The rest of the ice is sliding off my roof. Then it's sliding back into my Windows.. Sure hope my Windows make it thru the night intact.


----------



## secuono (Sep 28, 2011)

We have metal roofing and ice slides down and I worry about all the dents it makes....I hate huge storms, just for my poor roof!


----------



## FarmboyBill (Aug 19, 2005)

What kinda music u playin? Shounds like a whole lotta shakin goin on lol.


----------



## Echoesechos (Jan 22, 2010)

I wish Bill. So far no window damage. Won't know if my vinyl siding is cracked until thaw and melt off this spring. I hate when this happens, haven't had as much snow in awhile. It's the rain that has been happening along with the snow.


----------



## FarmboyBill (Aug 19, 2005)

Tanks. Now U got me scared, with as many earthquakes as Okla has nowadays


----------



## AmericanStand (Jul 29, 2014)

Sounds like a improperly installed metal roof. 
The sheets should run horizontally for strength and to hold the insulating snow in place.


----------



## oneraddad (Jul 20, 2010)

AmericanStand said:


> Sounds like a improperly installed metal roof.
> The sheets should run horizontally for strength and to hold the insulating snow in place.


In the West where snow loads can be heavy because of the Pacific ocean we need the snow off the roofs so they don't collapse.


----------



## AmericanStand (Jul 29, 2014)

oneraddad said:


> In the West where snow loads can be heavy because of the Pacific ocean we need the snow off the roofs so they don't collapse.



Why ?


----------



## oneraddad (Jul 20, 2010)

AmericanStand said:


> Why ?


Why not ?


----------



## AmericanStand (Jul 29, 2014)

Why would a properly designed structure collapse ?
What happens when the snow load doesn't slide off the roof ?

The Thompson pass roadhouse used to get up to 50 feet of snow above the roof and it wasn't a snow load that destroyed it.


----------



## oneraddad (Jul 20, 2010)

When it don't slide off people pay big bucks to have it shoveled.

There is no such thing as properly designed when it comes to mother nature.


----------



## painterswife (Jun 7, 2004)

oneraddad said:


> When it don't slide off people pay big bucks to have it shoveled.
> 
> There is no such thing as properly designed when it comes to mother nature.

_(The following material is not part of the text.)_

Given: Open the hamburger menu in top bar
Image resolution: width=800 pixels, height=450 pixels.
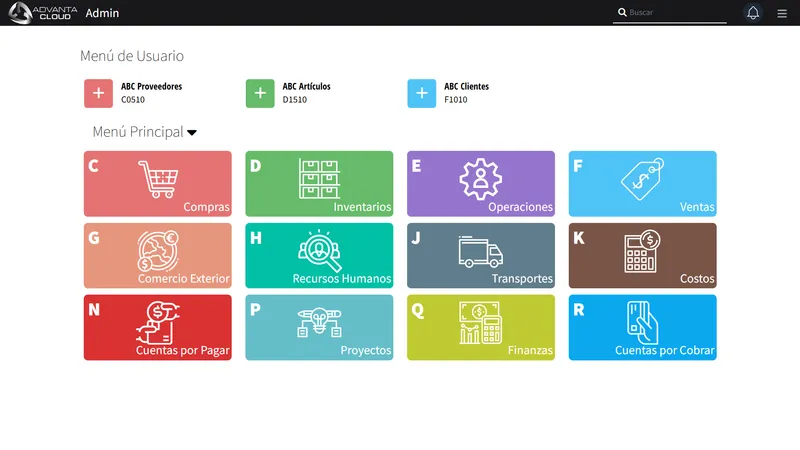Looking at the screenshot, I should [782, 13].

Sorry, just not true. I have 3 feet of snow on my roof right now. Properly designed for wind and snow load.


----------



## AmericanStand (Jul 29, 2014)

From what I hear there are some folks in West Virginia and Maryland that better get ready for a load.


----------



## AmericanStand (Jul 29, 2014)

oneraddad said:


> When it don't slide off people pay big bucks to have it shoveled.
> 
> There is no such thing as properly designed when it comes to mother nature.



Seems like a poor design to me. What if nobody is home ?


----------



## painterswife (Jun 7, 2004)

I always like watching those people that build their homes with the snow coming off over the front or garage door.


----------



## oneraddad (Jul 20, 2010)

3' ?

What if it's 10-15-20 ?


----------



## painterswife (Jun 7, 2004)

oneraddad said:


> 3' ?
> 
> What if it's 10-15-20 ?


If you live in a place that gets that much snow then you build a high peaked roof with no gables and metal so that it slides off. I lived for 6 years where we had snow half way up the second floor windows by the end of the winter. All the first floor windows got covered before winter. We could put our beer in the snow is stead of a fridge.

You build for the location or you shovel. It is really a simple plan.


----------



## oneraddad (Jul 20, 2010)

We get whats called Sierra cement which is very wet and heavy snow. Houses in the higher elevations have high peak metal roofs. I don't know how it is in wyoming


----------



## Twp.Tom (Dec 29, 2010)

painterswife said:


> Sorry, just not true. I have 3 feet of snow on my roof right now. Properly designed for wind and snow load.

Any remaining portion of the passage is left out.